Я тогда вспомнил о том, что до потопа бухту омывало круговое течение. Что выносило накопленное на дне и в водах «богатство» в открытое море, мимо Мыса. Скорее всего, в результате наводнения оно, бедное, было намертво задавлено массами воды, рельеф дна изменился, будто русло полноводной реки, и течение прекратило свою нескончаемую работу.
Как результат, бухта оказалась занесена хламом и «травою морскою» по самое не хочу. Извечный трудяга-дворник внезапно ушёл на пенсию, и улицы утонули в собственном дерьме… Как всегда бывает в жизни.
…Когда подо мною и идущим рядом Лондоном внезапно просела вроде бы уже проверенная «тыком» и лёгким «притопом» поверхность, и мы тяжёлыми, донельзя изумлёнными камнями нырнули вниз ногами, мне на миг показалось, что подо мною разверзлась сама мусорная пропасть Преисподней.
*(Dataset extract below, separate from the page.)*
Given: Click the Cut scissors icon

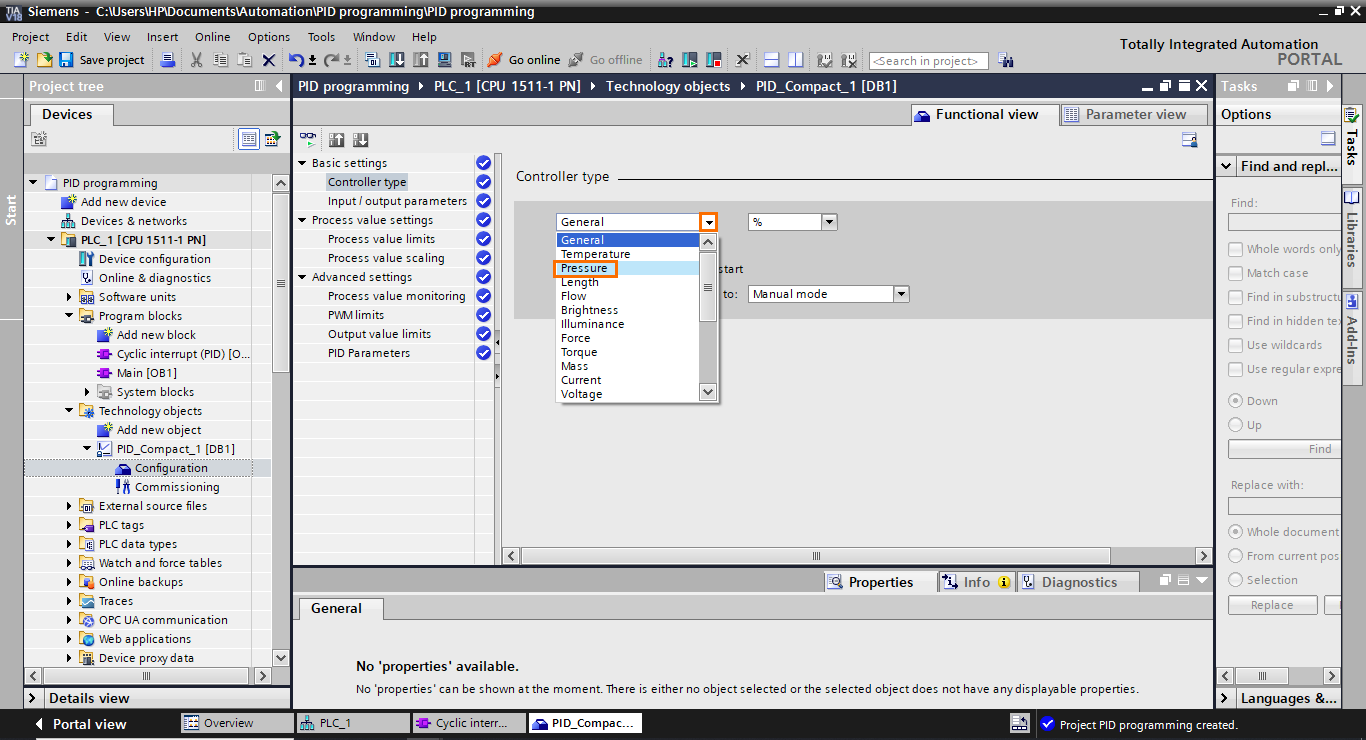Looking at the screenshot, I should click(x=196, y=60).
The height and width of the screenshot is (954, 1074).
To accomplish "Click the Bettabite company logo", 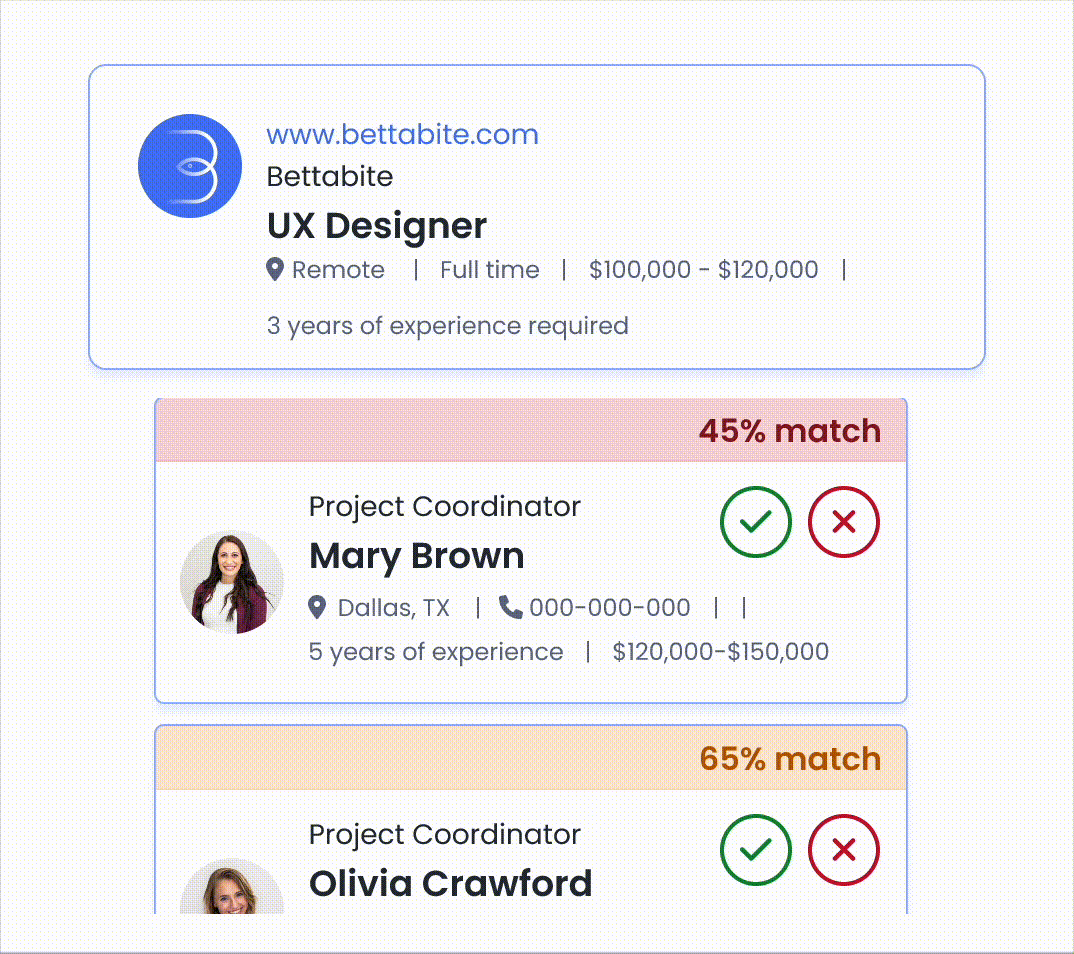I will [x=190, y=166].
Таким зловонием и затхлостью пахнуло на нас из неожиданно разверстого под нами отверстия. Сверху вслед нам запоздало донёсся удивлённый вскрик потерявших нас из виду напарников…
Как оказалось, мы с жителем почившего в бозе Альбиона, как в бобслее, дружно скользили по почти отвесной поверхности, почти правильно круглой формы, около трёх метров в поперечнике, при этом состоящей из липкого, омерзительного при прикосновении материала, напоминающего покрытый толстым слоем слизи старый полиэтилен. А вот его форма… Форма «тоннеля» была так же странной. Нечто вроде дутой, мягкой кишки. Такая же волнистая, тёплая и упругая на ощупь…
Скользя и бессмысленно царапая руками по её противной поверхности, и безуспешно пытаясь зацепиться хоть за что-нибудь, мы, словно две проглоченные великаном крохотные тефтельки, летели по его пищеводу в полную темноту. Надо думать, видок у меня был презабавным… Перепуганный до икоты вождь краснокожих, катающийся впервые в жизни на чёртовом колесе…
Правда, я успел краем глаза увидеть, что точно таким же обалдевшим сазаном, с выпученными глазами, рядом со мною падал во тьму и в странное, идущее снизу тепло, наш англичанин.
Больно треснувшись о какой-то совершенно неуместный здесь выступ, моё тело изменило скольжение на боковое смещение, я амортизировал в соседнюю стенку, и спустя секунду сочно шмякнулся животом и подбородком о довольно-таки твёрдую поверхность. По сути, пол. Бетонный и пустой. В глазах обрадовано запорхали светлячки, и макушка отозвалась сочным «донн-н-нн!»
Тут же рядом, за компанию со мною, ляпнулся и мой «попутчик». Раздалось злобное шипение и вполне русский мат с лёгким акцентом. Наша школа!
Кряхтя и наперебой охая, мы попытались вначале сесть на задницы, для чего пришлось сперва встать на четвереньки, а потом перевернуть избитое тело на пятую точку. Практически свободное падение в течение четырёх секунд с высоты в добрых полтора десятка метров не добавляет здоровья даже Минотавру.